The Sea Girt kitchen is abuzz this weekend and dessert is the feature. (when isn’t it)
Cindy Depice and cousin Kate Mundell passed on their creations.
- Cindy’s Blueberry Pie
- Kate’s Brown Butter Cookies
Marilyn’s Blueberry pie (made by Cindy)
Pastry for 1 9” pie crust, baked until golden brown
1 egg white
4 cups blueberries, sorted and cleaned
½ cup water
2 tablespoons cornstarch
2 tablespoons water
½ cup sugar
2 tablespoons lemon juice
Topping: crème fraiche or whipped cream or ice cream
Cool the baked crust slightly, then brush inside with egg white. If any solidifies and
turns white, quickly wipe away with a paper towel. Set aside.
Place 3 cups of berries in a mixing bowl and set aside.Place remaining blueberries
in a saucepan with ½ cup water and bring to boil. Simmer 3-4 minutes.
In a separate bowl, mix cornstarch and 2 tablespoons water until smooth.
Add the cornstarch mixture, ½ cup sugar and lemon juice to saucepan and stir until the sauce thickens, about 1 minute. Pour the hot sauce over the fresh blueberries and stirgently until all the berries are coated. Pour blueberries into pie shell and let the pie set up for 2 hours at room temperature.
Serve with crème fraiche, whipped cream or ice cream.
This pie will keep for 2 days but is best the day it is made.
Brown Butter Chocolate Chip Cookies
1 c ( 2 sticks ) unsalted butter
1 1/4 c packed light brown sugar
1/2 c granulated sugar
1 large egg
1 large egg yolk
2 1/4 c flour
1/2 tsp baking soda
1/2 tsp salt
1 tsp vanilla extract
1 1/2 c semi-sweet chocolate chips
Line a cookie sheet with parchment paper, foil or silpat. Set aside.
Place butter in a medium saucepan and brown. My tip on browning butter: set the heat to medium and let the butter melt; it will be splattering so you may want to put the lid on but leave a small crack open; you can swirl the saucepan once in a while; as soon as the butter calms down and the noise dies down – start watching the butter, it will brown quickly from this point; the nutty fragrance and dark brown color is what you want.
Take of the heat and let cool for few minutes.
To distract yourself, place egg and egg yolk in a small measuring cup and slightly beat with a fork. Set aside.

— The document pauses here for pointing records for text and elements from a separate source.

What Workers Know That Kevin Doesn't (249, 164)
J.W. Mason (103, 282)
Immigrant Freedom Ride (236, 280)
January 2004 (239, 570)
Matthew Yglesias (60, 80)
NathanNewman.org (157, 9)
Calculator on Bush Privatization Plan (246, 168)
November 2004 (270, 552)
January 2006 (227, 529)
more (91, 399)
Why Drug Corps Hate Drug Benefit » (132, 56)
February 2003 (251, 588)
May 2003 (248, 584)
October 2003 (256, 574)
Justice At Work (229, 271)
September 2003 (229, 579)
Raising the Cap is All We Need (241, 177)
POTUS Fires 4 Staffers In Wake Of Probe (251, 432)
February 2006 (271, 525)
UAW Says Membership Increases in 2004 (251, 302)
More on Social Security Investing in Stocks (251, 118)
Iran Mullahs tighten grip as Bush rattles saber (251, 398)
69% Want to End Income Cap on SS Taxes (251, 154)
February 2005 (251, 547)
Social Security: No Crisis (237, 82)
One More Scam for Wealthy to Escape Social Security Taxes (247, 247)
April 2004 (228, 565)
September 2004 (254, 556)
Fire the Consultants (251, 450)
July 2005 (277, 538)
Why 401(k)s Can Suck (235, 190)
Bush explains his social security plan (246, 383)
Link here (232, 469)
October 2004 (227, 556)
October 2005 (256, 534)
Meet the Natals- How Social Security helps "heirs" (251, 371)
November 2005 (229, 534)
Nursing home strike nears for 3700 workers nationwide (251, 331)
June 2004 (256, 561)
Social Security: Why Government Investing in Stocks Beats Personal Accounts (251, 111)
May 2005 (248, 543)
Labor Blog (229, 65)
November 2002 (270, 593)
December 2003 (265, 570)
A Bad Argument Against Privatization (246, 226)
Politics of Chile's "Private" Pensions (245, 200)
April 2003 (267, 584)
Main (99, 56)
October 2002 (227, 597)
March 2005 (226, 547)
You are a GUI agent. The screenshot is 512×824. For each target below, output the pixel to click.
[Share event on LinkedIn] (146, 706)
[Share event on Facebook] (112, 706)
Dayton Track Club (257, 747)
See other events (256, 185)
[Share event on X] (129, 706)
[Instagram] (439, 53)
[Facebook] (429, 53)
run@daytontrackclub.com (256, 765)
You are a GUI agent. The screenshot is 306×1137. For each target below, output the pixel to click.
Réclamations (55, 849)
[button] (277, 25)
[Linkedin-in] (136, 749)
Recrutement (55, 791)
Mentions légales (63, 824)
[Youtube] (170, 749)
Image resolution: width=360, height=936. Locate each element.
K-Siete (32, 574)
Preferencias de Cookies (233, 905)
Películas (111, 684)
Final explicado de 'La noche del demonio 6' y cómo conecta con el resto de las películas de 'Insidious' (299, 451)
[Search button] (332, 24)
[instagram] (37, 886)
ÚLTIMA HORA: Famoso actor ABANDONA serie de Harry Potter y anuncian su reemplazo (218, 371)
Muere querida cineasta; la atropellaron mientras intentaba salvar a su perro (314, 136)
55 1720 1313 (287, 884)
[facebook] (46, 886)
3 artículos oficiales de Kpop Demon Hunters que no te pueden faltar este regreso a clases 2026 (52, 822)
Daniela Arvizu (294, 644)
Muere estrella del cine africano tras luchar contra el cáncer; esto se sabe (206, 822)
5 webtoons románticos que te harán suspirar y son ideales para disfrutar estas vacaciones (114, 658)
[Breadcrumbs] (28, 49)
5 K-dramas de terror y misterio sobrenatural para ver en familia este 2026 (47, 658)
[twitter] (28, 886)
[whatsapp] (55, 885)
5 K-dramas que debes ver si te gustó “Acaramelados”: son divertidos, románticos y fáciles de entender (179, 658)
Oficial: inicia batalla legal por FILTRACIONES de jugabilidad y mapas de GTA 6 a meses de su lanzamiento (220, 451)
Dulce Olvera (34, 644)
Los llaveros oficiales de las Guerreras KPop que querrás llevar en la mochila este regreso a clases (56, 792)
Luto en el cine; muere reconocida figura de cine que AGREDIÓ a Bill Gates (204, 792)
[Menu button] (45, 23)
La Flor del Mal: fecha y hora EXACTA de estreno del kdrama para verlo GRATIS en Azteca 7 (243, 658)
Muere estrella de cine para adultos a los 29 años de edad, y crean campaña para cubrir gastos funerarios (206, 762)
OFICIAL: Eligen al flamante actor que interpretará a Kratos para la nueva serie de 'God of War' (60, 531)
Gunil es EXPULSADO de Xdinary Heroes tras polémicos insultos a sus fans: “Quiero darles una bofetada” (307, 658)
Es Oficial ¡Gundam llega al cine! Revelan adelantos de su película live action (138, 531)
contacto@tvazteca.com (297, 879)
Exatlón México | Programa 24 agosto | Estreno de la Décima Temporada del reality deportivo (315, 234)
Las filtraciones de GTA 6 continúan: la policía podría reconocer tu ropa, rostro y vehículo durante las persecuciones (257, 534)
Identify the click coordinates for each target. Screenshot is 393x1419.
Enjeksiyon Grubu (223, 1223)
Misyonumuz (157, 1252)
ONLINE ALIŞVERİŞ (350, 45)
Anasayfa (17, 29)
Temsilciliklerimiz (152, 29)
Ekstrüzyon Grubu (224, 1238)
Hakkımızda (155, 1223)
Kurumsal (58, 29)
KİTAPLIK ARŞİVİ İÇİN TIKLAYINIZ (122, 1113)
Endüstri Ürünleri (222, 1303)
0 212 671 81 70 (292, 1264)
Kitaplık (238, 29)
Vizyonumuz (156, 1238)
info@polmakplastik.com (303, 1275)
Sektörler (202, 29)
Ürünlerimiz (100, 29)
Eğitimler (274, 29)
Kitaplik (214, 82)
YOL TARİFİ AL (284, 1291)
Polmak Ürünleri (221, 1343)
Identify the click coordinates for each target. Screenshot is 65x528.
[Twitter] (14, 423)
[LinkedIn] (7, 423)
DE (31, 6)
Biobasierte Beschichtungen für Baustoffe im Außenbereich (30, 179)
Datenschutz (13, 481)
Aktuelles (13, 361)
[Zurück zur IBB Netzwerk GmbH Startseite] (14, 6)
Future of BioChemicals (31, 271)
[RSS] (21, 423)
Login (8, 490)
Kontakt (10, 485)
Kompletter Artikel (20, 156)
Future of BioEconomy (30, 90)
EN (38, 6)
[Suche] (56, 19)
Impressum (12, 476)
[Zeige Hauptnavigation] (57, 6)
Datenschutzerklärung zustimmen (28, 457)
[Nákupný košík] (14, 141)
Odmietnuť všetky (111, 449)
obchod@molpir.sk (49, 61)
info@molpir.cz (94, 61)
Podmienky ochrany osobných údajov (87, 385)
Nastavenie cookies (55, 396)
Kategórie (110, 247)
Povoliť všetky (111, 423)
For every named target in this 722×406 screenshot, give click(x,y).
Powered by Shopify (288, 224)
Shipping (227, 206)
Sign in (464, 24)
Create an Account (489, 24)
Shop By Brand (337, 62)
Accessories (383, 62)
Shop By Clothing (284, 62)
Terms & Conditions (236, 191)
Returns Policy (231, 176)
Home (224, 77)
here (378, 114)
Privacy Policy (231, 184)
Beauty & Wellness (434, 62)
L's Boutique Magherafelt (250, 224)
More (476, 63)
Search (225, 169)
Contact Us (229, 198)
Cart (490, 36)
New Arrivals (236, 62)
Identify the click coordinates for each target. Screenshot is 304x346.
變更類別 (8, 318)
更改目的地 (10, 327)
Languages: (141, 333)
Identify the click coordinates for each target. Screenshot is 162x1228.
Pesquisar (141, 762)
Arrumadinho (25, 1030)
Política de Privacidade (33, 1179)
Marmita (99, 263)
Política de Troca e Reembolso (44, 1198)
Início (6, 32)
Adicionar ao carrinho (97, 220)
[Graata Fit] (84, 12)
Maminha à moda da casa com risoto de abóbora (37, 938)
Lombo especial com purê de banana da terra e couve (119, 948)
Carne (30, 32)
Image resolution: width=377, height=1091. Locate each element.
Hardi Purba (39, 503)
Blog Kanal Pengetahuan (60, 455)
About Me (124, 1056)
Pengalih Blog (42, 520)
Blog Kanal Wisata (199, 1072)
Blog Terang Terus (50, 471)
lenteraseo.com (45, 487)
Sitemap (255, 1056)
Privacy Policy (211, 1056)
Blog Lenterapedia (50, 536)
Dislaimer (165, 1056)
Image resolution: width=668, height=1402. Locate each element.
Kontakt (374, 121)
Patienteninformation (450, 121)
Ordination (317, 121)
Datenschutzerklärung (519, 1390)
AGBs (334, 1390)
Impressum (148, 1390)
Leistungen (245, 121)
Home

In a medium mixing bowl, whisk together the dry ingredients ( flour, soda and salt ). Set aside.
Pour the butter in a large mixing bowl and let cool few more minutes. Add brown sugar and granulated sugar and mix on low or “stir” ( for those with standing mixers ).
Add the eggs and vanilla and mix until smooth, about 1 minute.
Now switch to a wooden spoon or a spatula. Add the dry ingredients all at once, following by the chocolate chips. Now gently fold it all in, until a uniform dough form. It will be quite dry and crummy. Place the dough in the fridge for 1 hour.
Preheat your oven to 350 degrees.
Scoop the dough out with a cookie scoop or a tablespoon and roll into a ball in your hands. Place on a prepared cookie sheet.
Bake for 5 minutes, pulled it out, flatten the cookies with the back of a metal spatula and return to the oven.
Bake additional 5 – 6 minutes. Cool on a sheet for 1 minute and transfer to a wire rack to cool completely.